NT: You’re going to be touring. What else will you be doing? You talked about the new xx album. Are you working on that now, or is that something that will happen in the fall?
Jamie xx: Yeah, that’s what I’m working on at the moment. I’ve been working on it for a year, and it’s nice to be able to take our time and do it. We feel a lot more free to do that. I think partly because I’m putting out my record, and partly because we just have a lot more experience, feel more confident in what we want to do next.
NT: Do you think your approach to the way the three of you create music is changing?

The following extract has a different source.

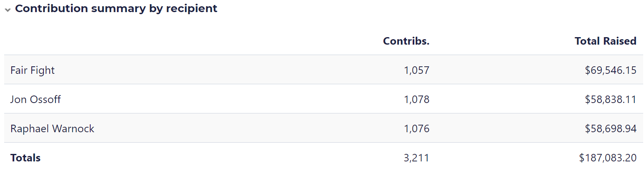
Task: Click the Contribution summary by recipient heading
Action: click(x=116, y=9)
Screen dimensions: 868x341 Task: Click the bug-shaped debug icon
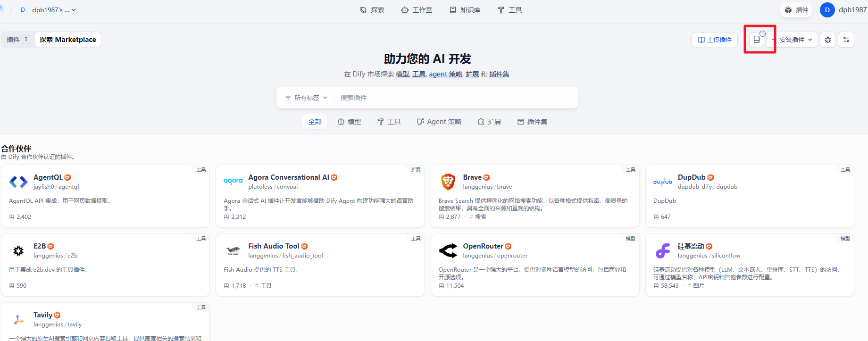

Jamie xx: Well, we worked on my record, we did that just one on one, rather than all three of us. And so that opened up new ways for us to work. And we just, we listen to a broader range of music now, so.
NT: You play a lot of instruments. Are there any instruments that you play on the album?
Jamie xx: Yeah, there’s lots. But apart from the guitar, all the other instruments are programming.
NT: Do you have a favorite that you start creating ideas on?
Jamie xx: The piano was my first instrument that I learned, and I think I can come up with things that make me feel something quicker than on anything else.
NT: What do you think the future of electronic music is? Where do you see it all going?
Jamie xx: Well, I mean there’s obviously a big explosion of EDM. People are learning about electronic music through that. And then learning about better electronic music. I think there will be, there’s going to be a massive scene for it here. Something very exciting will happen, in North America. Because it’s always been a little behind, compared to Europe, but I’m not sure that’s going to stay the same.
NT: Do you have favorite albums that you go back to, that inspire you?
Jamie xx: Yeah, I’ve got quite a lot, I guess. I mean, a lot of it’s not electronic music, it’s like soul records and that sort of thing. I guess Double Figure by Plaid was one of the first records that was like purely electronic that I listened to a lot. I still listen to that. The Avalanches – Since I Left You – is a nice collage record basically of early samples. A very impressive record technically, but it’s also got a lot of soul in it.
NT: It seems like there’s a bit of an R n’ B, soul feeling running through this album.
Jamie xx: Soul music was the first music I ever listened to, via my parents. That’s how I fell in love with music. I’ve always wanted to reference it and sample it. I don’t think that will ever change.